Algo sobre o desbloqueio de 10 de julho não bateu quando eu sentei com os números de verdade, então parei de presumir e fui conferir.

BABY não faz desbloqueios do tipo “cliff-and-dump” como muitos tokens. A equipe, os assessores e os investidores iniciais desbloqueiam 1/36 da alocação deles todos os meses até abril de 2029 — um gotejamento linear lento, em vez de uma única data assustadora no calendário. 10 de julho não foi algum evento especial; foi apenas mais um daqueles trinta e seis meses idênticos. De cerca de 3,99 bilhões de tokens já em circulação, esse release adicionou uma fatia previsível e conhecida — nada que qualquer pessoa com um gráfico de vesting não conseguisse enxergar chegando um ano atrás.

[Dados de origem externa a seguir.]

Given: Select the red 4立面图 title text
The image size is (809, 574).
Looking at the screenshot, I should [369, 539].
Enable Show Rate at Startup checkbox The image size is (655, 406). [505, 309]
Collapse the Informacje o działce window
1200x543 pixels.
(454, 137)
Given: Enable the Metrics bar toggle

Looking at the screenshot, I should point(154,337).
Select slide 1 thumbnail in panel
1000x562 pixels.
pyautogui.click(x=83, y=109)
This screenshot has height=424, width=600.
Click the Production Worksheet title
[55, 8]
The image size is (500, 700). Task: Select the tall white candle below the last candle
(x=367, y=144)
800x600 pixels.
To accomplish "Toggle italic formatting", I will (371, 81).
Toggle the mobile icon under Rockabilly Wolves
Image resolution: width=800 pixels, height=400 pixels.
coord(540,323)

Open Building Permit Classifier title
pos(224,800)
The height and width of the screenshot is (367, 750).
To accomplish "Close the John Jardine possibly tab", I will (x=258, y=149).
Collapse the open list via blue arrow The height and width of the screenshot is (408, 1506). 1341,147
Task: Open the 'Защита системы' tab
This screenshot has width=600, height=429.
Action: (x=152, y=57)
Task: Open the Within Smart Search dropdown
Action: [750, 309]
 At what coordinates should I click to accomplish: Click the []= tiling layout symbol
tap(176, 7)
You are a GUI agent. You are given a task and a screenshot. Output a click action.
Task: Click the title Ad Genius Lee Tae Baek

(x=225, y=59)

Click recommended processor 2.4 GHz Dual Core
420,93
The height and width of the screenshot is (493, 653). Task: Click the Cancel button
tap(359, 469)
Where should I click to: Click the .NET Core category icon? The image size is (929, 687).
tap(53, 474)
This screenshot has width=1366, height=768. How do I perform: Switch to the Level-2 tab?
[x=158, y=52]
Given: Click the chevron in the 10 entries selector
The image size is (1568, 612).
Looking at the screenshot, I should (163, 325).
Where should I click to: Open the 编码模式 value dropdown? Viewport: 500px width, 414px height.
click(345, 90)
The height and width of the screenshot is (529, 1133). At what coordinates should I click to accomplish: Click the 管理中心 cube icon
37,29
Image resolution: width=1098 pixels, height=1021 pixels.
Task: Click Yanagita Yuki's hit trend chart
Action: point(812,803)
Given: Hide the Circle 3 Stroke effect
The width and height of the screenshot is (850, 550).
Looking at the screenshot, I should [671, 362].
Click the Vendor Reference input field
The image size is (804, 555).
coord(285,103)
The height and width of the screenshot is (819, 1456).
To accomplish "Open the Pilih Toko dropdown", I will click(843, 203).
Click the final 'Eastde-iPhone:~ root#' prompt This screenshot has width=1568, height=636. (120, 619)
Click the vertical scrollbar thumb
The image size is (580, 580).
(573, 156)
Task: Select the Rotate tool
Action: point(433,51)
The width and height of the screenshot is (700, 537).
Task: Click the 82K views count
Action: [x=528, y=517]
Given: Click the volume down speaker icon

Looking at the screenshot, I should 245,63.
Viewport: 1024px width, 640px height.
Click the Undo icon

Aqui está a parte que realmente importa, e é fácil se confundir no sentido. Um desbloqueio linear e programado não é um choque de oferta: ele já está precificado por qualquer um que esteja prestando atenção, porque o mercado já conhecia a conta exata desde que o cronograma foi publicado. O que mexe no preço não é o desbloqueio em si — é se a nova demanda, mais BTC entrando em staking e TBV, mais integrações como o recente acordo com a Gomining, cresce mais rápido do que esse gotejamento constante mensal de nova liquidez chegando às exchanges.

Então a pergunta real nunca foi “quanto vai desbloquear este mês”. Foi se o lado do protocolo — BTC garantido, cofres abertos, uso real — está capitalizando rápido o suficiente para absorver mais trinta e seis meses do mesmo gotejamento, sem que ninguém perceba que isso vira pressão de jeito nenhum.

Condição que estou acompanhando: se o crescimento de BTC nos cofres/vaults fica à frente do ritmo mensal de desbloqueio pelos próximos alguns “cliffs”, ou se o gotejamento começa a superar a demanda em silêncio, como vazamentos lentos normalmente fazem.